Opinion
1059-2022
06-30-2023
UNREPORTED IN THE APPELLATE COURT OF MARYLAND [*]
Circuit Court for Wicomico County Case No.: C-22-CV-20-000401
Reed, Ripken, Kenney, James A., III (Senior Judge, Specially Assigned), JJ.
OPINION [**]
PER CURIAM
Tyboia Brown, appellant, sued Shorlock Home Inspections, LLC, appellee, for breach of contract, breach of fiduciary duty, negligence, and gross negligence in the Circuit Court for Wicomico County. After the close of discovery, the court granted partial summary judgment in favor of Shorlock on the claims of breach of fiduciary duty and gross negligence. Prior to trial, the parties entered into a consent judgment under which Shorlock was found liable for the two remaining counts and agreed to pay Brown the maximum damages provided in the exculpatory clause of the parties' contract. Brown then noted this appeal and presents one issue for our review: Whether the trial court erred in granting summary judgment in favor of Shorlock on the issue of gross negligence.
We cannot, however, reach this issue because the appeal is from a valid consent judgment. "[A] party may not appeal from a judgment to which [they] ha[ve] consented." Globe Am. Cas. Co. v. Chung, 322 Md. 713, 716 (1991). Admittedly, Brown purports to appeal from the entry of partial summary judgment in favor of Shorlock on the issue of gross negligence. But a review of the record discloses that the grant of partial summary judgment was not a final order, that the parties entered into a consent judgment subsequent to the grant of partial summary judgment, and that the consent judgment became final on July 26, 2022, when the claims against all parties to the action were finally determined. "Where a party consents to judgment in a case, the party ordinarily may not appeal and obtain review of an earlier adverse ruling in that case." Id. at 717.
Although neither raises the point, we must always examine whether we may properly exercise jurisdiction in an appeal. See Royal Ins. Co. of Am. v. Austin, 79 Md.App. 741, 743 (1989); Md. Rule 8-602(b)(1).

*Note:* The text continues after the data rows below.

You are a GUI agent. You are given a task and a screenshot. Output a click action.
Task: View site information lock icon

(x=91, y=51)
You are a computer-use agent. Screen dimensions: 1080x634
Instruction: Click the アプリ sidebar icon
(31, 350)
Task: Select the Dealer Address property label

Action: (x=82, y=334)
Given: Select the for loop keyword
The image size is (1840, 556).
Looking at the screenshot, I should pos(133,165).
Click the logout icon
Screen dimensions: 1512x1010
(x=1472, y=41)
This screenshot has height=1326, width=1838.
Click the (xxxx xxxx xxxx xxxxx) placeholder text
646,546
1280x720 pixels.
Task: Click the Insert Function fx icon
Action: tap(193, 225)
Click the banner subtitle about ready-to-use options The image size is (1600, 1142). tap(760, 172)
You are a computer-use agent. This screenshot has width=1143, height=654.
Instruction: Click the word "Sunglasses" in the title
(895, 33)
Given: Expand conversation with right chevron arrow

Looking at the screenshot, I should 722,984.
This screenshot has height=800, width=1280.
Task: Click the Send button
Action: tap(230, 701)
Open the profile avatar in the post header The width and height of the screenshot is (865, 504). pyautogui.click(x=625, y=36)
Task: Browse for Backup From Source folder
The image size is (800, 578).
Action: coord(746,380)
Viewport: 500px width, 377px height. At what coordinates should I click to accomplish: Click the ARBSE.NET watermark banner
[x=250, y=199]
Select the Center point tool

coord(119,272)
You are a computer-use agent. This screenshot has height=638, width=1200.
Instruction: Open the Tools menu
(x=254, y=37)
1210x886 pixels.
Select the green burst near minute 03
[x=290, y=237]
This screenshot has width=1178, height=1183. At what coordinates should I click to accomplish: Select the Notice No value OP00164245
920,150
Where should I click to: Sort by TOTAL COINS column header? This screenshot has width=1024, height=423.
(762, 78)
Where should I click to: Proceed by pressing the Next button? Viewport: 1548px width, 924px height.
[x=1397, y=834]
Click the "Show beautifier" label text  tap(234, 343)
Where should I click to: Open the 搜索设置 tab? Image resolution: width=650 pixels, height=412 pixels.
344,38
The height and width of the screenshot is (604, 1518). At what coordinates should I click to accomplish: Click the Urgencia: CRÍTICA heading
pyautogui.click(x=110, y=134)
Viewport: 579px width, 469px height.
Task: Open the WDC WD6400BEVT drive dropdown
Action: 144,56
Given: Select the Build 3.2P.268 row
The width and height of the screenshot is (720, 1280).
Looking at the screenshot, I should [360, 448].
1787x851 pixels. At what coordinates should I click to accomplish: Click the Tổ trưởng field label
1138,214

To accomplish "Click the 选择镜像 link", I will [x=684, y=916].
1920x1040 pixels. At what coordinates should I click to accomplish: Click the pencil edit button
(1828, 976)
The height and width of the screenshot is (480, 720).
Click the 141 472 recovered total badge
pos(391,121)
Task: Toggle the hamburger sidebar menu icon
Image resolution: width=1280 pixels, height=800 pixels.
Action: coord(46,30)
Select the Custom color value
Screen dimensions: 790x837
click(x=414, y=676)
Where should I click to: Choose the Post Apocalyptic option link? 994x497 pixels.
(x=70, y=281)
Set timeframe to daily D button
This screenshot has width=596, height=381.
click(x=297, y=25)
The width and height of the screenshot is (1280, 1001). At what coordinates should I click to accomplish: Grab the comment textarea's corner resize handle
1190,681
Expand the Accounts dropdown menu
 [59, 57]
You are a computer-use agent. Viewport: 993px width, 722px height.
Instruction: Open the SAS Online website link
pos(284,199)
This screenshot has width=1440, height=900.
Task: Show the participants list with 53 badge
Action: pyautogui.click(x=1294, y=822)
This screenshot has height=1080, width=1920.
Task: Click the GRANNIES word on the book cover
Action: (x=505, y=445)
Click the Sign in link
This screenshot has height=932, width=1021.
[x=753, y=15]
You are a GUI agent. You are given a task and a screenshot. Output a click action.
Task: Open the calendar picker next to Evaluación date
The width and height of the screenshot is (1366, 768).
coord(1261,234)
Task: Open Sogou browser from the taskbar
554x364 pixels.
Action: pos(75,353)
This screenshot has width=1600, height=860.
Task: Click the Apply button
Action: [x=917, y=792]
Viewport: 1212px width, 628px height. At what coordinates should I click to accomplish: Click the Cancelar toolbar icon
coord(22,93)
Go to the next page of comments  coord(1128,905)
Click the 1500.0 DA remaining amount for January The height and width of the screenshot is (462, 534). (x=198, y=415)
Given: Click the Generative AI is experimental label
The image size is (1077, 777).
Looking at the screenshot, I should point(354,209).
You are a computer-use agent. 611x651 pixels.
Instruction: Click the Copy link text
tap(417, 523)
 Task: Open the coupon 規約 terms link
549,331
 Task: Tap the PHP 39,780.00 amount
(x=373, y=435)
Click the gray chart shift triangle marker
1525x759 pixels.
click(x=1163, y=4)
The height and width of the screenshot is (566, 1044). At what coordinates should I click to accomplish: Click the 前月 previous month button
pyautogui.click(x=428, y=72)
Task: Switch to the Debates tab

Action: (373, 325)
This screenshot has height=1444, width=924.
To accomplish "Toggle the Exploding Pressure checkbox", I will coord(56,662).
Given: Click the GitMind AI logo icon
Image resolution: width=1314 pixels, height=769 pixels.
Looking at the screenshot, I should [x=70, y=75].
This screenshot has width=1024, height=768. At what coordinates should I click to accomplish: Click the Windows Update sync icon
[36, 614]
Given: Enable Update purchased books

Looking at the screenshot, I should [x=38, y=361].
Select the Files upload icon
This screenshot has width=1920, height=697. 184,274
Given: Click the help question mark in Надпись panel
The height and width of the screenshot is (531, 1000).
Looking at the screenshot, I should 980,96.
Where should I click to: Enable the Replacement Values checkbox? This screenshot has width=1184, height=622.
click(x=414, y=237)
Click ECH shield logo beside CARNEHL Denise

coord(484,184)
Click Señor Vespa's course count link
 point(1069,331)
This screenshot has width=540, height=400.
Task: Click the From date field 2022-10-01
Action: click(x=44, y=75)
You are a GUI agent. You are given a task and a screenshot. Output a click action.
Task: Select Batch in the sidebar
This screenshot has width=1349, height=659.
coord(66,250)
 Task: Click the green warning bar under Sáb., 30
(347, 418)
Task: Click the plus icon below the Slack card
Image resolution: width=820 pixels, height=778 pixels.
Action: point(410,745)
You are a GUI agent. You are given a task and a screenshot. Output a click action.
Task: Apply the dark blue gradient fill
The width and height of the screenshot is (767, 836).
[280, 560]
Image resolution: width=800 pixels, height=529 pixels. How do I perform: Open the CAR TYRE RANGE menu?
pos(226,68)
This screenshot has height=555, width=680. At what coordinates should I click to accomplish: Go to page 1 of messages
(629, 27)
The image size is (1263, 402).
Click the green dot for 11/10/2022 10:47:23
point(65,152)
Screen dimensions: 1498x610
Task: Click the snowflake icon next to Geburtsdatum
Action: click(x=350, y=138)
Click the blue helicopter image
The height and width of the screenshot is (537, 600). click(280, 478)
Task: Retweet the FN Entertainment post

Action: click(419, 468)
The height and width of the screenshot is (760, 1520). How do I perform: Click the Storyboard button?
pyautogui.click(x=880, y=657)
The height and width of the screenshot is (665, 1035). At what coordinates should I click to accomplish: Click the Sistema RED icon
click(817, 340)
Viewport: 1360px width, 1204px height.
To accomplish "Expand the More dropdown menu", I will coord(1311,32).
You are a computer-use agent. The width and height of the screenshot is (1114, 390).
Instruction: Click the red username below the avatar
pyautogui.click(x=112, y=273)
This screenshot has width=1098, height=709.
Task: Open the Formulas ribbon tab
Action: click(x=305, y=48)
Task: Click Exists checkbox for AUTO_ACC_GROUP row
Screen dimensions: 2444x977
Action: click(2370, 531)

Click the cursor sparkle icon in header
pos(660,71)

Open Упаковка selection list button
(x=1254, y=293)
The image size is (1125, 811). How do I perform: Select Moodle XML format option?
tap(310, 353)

To be sure, parties may stipulate in a consent order as to one party's right to appeal the trial court's prior adverse ruling. See, e.g., Royal Ins. Co. of Am. v. Austin, 79 Md.App. 741, 743-44 (1989). But such a stipulation must explicitly reserve the right to appeal from that order, not merely indicate a right to appeal the judgment. See id. at 743 ("The agreement contained a provision that purportedly preserved [the appellant's] 'right to appeal the [trial court's] denial of defendant's Motion for Summary Judgment.'"). The reasoning behind this requirement is that such a stipulation indicates that the order is "not a true consent judgment as to both liability and damages[.]" Id. at 744.
Here, the consent judgment lacked any explicit reservation of the right to appeal the trial court's prior grant of partial summary judgment. It instead indicated merely that it "shall constitute a Final Order of the Court for purposes of any party's right to appeal this judgment[.]" But, as indicated above, "a party may not appeal from a judgment to which [they] ha[ve] consented." Globe Am. Cas. Co., 322 Md. at 716. Consequently, this appeal must be dismissed.
APPEAL DISMISSED. COSTS TO BE PAID BY APPELLANT.
[*] At the November 8, 2022, general election, the voters of Maryland ratified a constitutional amendment changing the name of the Court of Special Appeals of Maryland to the Appellate Court of Maryland. The name change took effect on December 14, 2022.
[**] This is an unreported opinion, and it may not be cited in any paper, brief, motion, or other document filed in this Court or any other Maryland Court as either precedent within the rule of stare decisis or as persuasive authority. Md. Rule 1-104.